Although I had a ticket and a hotel room booked to attend the IHRA national event at Rockingham, NC, when I got up at 5:30 a.m. Friday and peered through bleary eyes at the Weather Channel and saw nothing but a red box over the Carolinas I decided to option my trip. Since American Airlines abandoned St. Louis as a hub about all I can fly on to get to tracks like Rockingham are small prop-liners and commuter jets and I just won’t fly on those little planes into bad weather. So, I stayed at home and followed the drag races on the Internet, over the phones and on the tube. I actually enjoyed following the racing like many of you do who read DRO instead of traveling. It also gave me some time to get scribble some notes, observations and opinions on the back of my Modelo Especial beer bottle label.

I enjoyed following the SPORTSnationals at No Problem Dragway via Ian Tocher’s live update reports, but I’ve got a few bones to pick about that event.

First, what happened to the Comp racer support of that “national event” for Sportsman racers? Only 17 racers showed for Comp Eliminator at the race. What a slap in the face to those who labored long and hard for that race to take place. One racer told DRO that the reason was that many of the Comp racers went to the Division 3 race at Indy because they couldn’t afford the gas. About 80 or more super stock and stock racers could afford to go, but Comp racers couldn't? Instead, they supported a Division 3 race instead of their own national event? I can't think of any good excuse for Comp racers to not support their national event. Shame on them!

While I’m on the subject of the SPORTSnationals, how could the NHRA management allow their Division 3 director, Jay Hullinger, to schedule a race on top of the SPORTSnationals? Especially after all of the time and money they’ve spent promoting SPORTSnationals events.

I’ve asked before and I’ll ask again. How can you have a SPORTSnationals and not include T/AD and T/AF? If the purse for these cars is too much for the track to shoulder, why doesn’t the NHRA underwrite it? According to their own tax returns for 2004 they ended the year with $3-5 million in the bank, and Tom Compton told me that the numbers were better last year. So how much would it cost the NHRA to subsidize eight-car fields for the funny cars and dragsters at selected SPORTSnationals. Has to be less than they are spending on luxury boxes for Pomona and Gainesville.

As yes, Virginia, NHRA does subsidize professional classes. This kind of non-support of the Sportsman classes re-enforces my belief that NHRA will eventually/inevitably cut way down or completely do away with sportsman racing at national events.

# WORK TO DO
1. In the drag racing column, how many racers showed up for Comp Eliminator at the SPORTSnationals?
2. Copy the stretch of the drag racing column from "I enjoyed following" through "about that event.".

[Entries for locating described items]
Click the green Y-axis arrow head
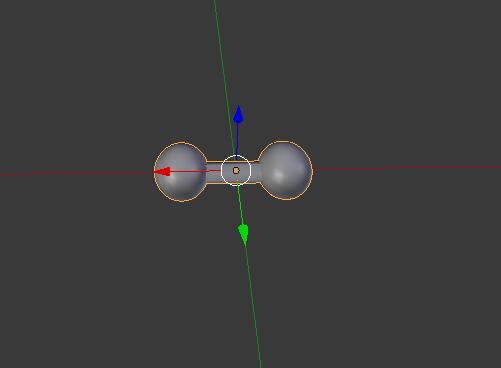 coord(243,234)
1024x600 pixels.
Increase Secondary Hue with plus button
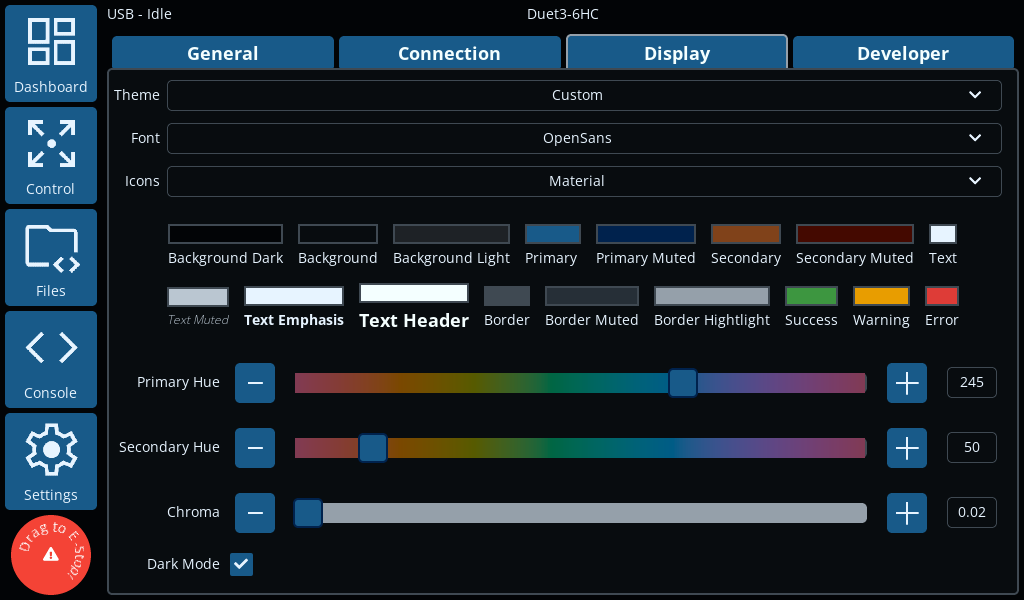pyautogui.click(x=906, y=448)
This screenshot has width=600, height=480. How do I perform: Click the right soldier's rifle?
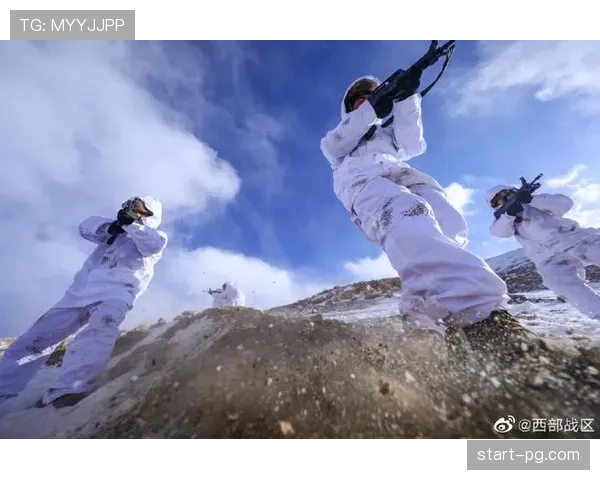(x=519, y=197)
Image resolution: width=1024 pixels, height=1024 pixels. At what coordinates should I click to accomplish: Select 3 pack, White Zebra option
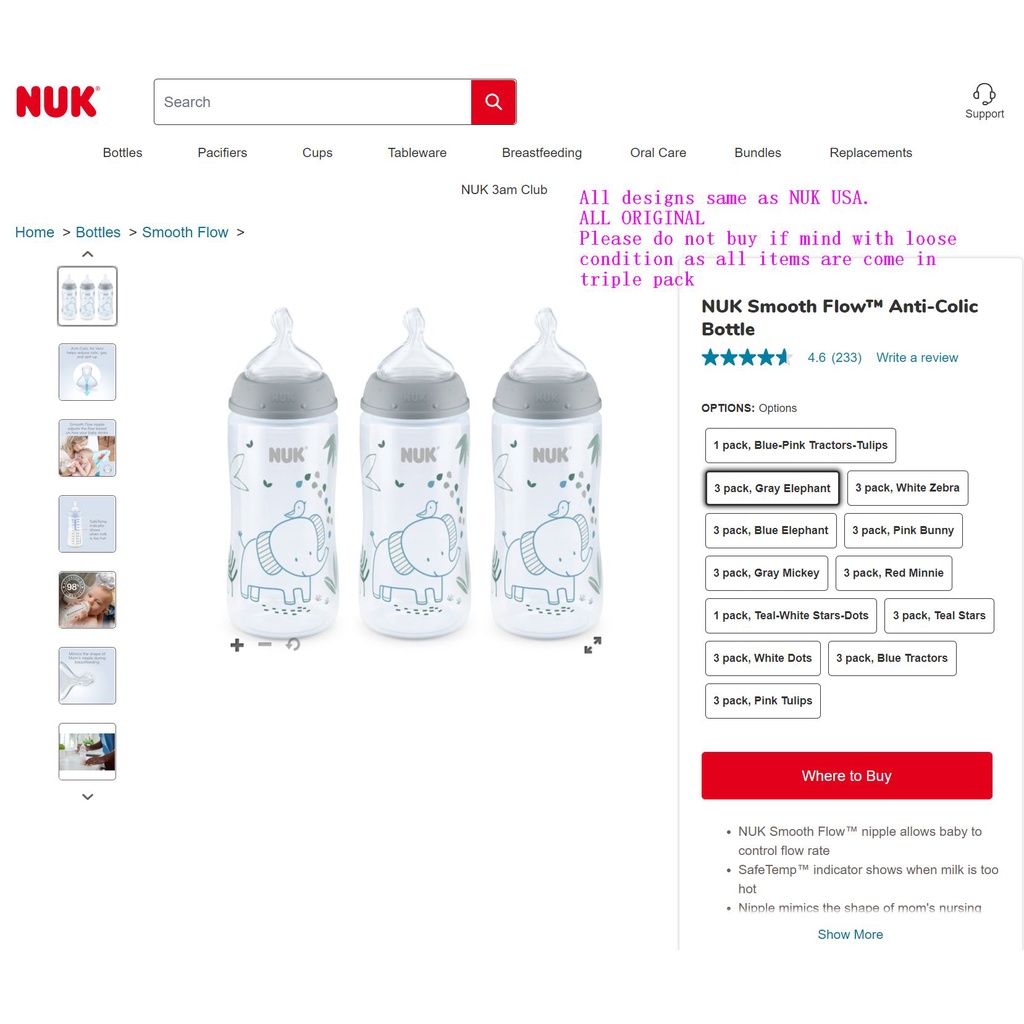(x=907, y=488)
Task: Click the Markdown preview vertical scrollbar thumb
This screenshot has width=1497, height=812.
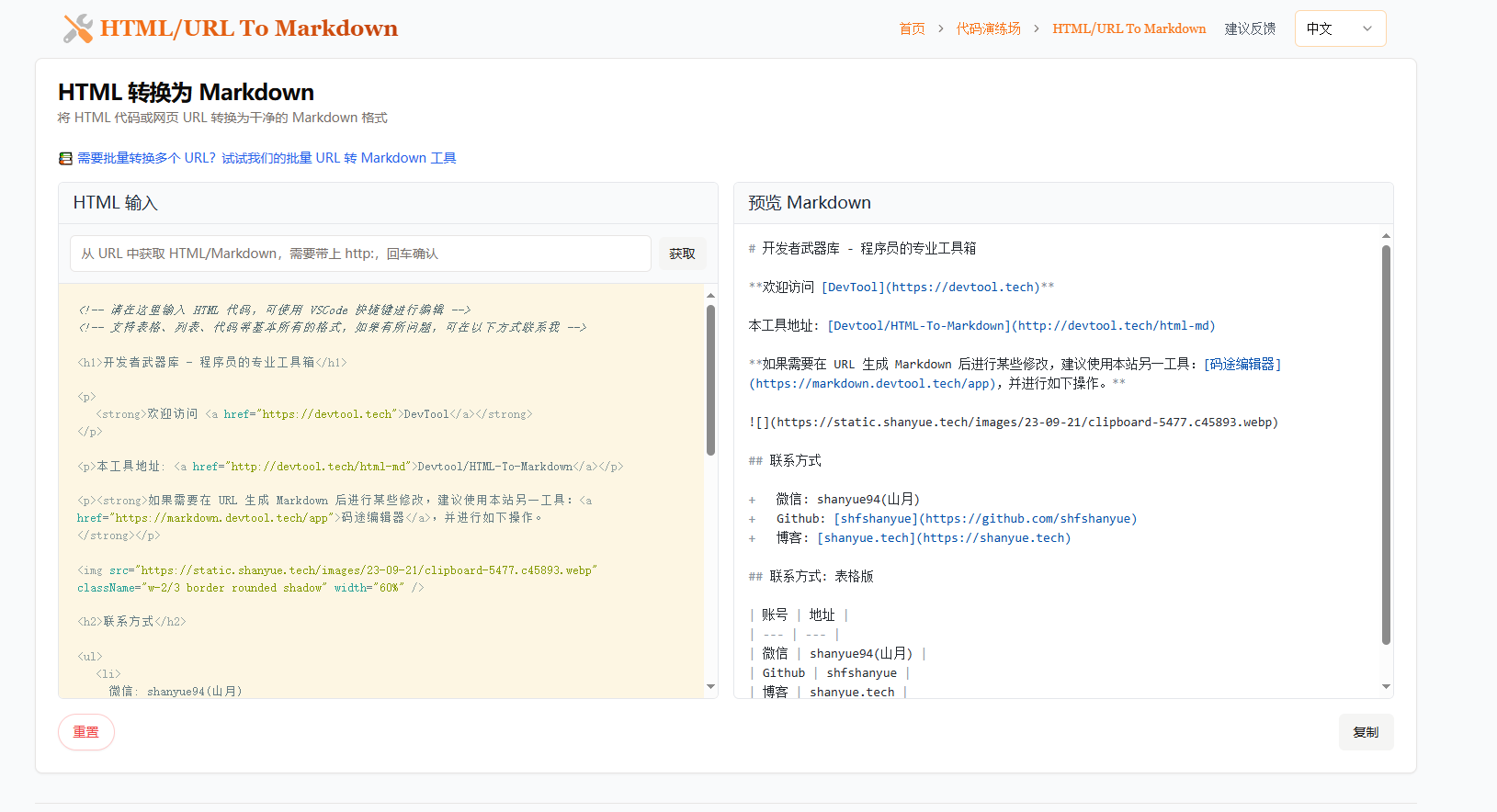Action: point(1386,445)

# SET OF ANSWERS
1. 17

2.
I enjoyed following the SPORTSnationals at No Problem Dragway via Ian Tocher’s live update reports, but I’ve got a few bones to pick about that event.